Cake
INGREDIENTS
- 2 cups all-purpose flour
- 3 teaspoons baking powder
- 2 teaspoons baking soda
- 1/4 teaspoon salt
- 2 teaspoons ground cinnamon
- Dash of Pumpkin Spice (optional)
- 2 cups white sugar
- 1 1/4 cups vegetable oil (For something healthier, substitute 1/2 cup of cinnamon apple sauce with 3/4 cup of vegetable oil)
- 1 teaspoon vanilla extract
- 2 cups canned pumpkin
- 4 eggs
- 1 cup chopped walnuts (optional)
DIRECTIONS
- Preheat oven to 350 degrees F. Grease and flour a 12x18 inch pan. (I use a bundt cake pan which makes it look especially beautiful.) Sift together the flour, baking powder, baking soda, salt and cinnamon. (and pumpkin spice if you so choose) Set aside.
- In a large bowl combine sugar and oil. Blend in vanilla and pumpkin, then beat in eggs one at a time. Gradually beat in flour mixture. Stir in nuts. Spread batter into prepared 12x18 inch pan.
- Bake in the preheated oven for 30 minutes, or until a toothpick inserted into the center of the cake comes out clean. Allow to cool. (If you are using a bundt cake pan, it takes 50-60 minutes.)
Frosting - The frosting is a MUST! When it is done I put it in a ziploc bag, snip a tiny portion of the corner and drizzle it ALL OVER the cake. It looks very cool.
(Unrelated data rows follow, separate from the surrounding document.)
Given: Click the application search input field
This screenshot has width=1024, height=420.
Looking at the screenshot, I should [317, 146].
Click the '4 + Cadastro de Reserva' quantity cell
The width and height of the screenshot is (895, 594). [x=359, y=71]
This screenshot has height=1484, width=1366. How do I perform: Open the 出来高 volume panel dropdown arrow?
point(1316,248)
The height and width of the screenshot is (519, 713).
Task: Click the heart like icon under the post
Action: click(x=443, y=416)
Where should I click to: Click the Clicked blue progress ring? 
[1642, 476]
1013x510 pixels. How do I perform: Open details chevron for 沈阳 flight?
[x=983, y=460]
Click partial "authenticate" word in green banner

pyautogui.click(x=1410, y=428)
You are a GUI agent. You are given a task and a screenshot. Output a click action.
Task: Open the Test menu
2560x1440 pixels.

Save extra frosting to serve on top of each piece of cake.
INGREDIENTS
- 1 (3 ounce) package cream cheese, softened
- 1/2 cup butter, softened
- 1 teaspoon vanilla extract
- 2 cups confectioners' sugar
- Dash of Pumpkin Spice (optional)
DIRECTIONS
- Cream together butter or margarine with the cream cheese. Then stir in vanilla.
- Next, add the powdered sugar, slowly, keep beating until mixture is smooth.
1 comment:
This is fabulous! Kristen made it for my family and we've been eating it every night since Saturday! Plus, my kids think it's fun to say "I want bundt, do you want bundt?"